Otros apuntan a que la luna de miel será corta.

“Los gobiernos siempre han tenido un periodo de luna de miel, y creo que en este caso el periodo va a ser más corto, por las urgencias del norte y sur, y por el desafío interno de su propia coalición. Esa coalición tiene un Congreso dividido casi en partes iguales en el Senado. Las habilidades de buscar acuerdos políticos para esos proyectos de ley van a ser aún más necesarias. Varios ministros vienen del Congreso y saben como funciona la negociación. Tenemos un Congreso muy fragmentado, con partidos nuevos y eso hace que los primeros meses de negociación sean más intensos y difíciles de sortear. La luna de miel va a ser más corta y eso va a intensificar la velocidad de las reformas o las propuestas que se toman los primeros seis meses, y con la Convención en paralelo”, dijo Aninat.

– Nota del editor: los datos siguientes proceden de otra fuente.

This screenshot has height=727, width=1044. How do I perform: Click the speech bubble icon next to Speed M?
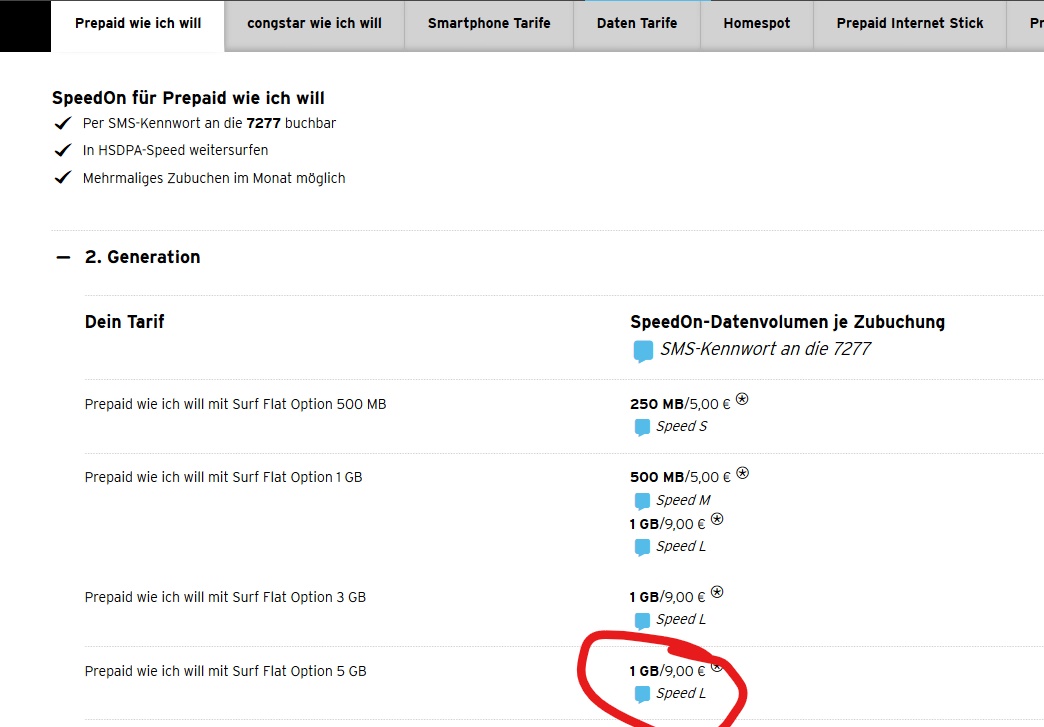642,501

Para Carolina Tohá, “el primer desafío es lograr conformar una mayoría de apoyo. En primera vuelta sacó un 25%, esa es la fuerza propia, y todo lo demás está por construirse. Hizo un gabinete que busca llegar a ese 55% que obtuvo en la segunda vuelta, pero no está para nada asegurado que esa mayoría opere en el Congreso. Dadas las primeras señales que hay una mayoría funcionante en el Congreso, es un factor importante para que la derecha fije su estrategia. Si la derecha ve que el gobierno no tiene mayoría, esto va a ser como un buitre que ve un animal agónico en tierra. Van a caer todas las fuerzas en contra del gobierno. Si en cambio se ve una mayoría funcionante, habrá más ánimo de acordar y negociar, y creo que es clave eso. Hay que sincerar el itinerario de los primeros dos años, las reformas con las que se va a empezar. Lo que es fundamental para ponderar las expectativas. Es fundamental convencer al FA de hacer cumplir su función como fuerza de gobierno en la Convención. No sería bueno que el Presidente empezara a influir directamente en la Convención, porque eso puede terminar muy mal, pero si es fundamental que su fuerza política asuma una responsabilidad especial que tiene en la Convención, y que hasta ahora no entiende plenamente”.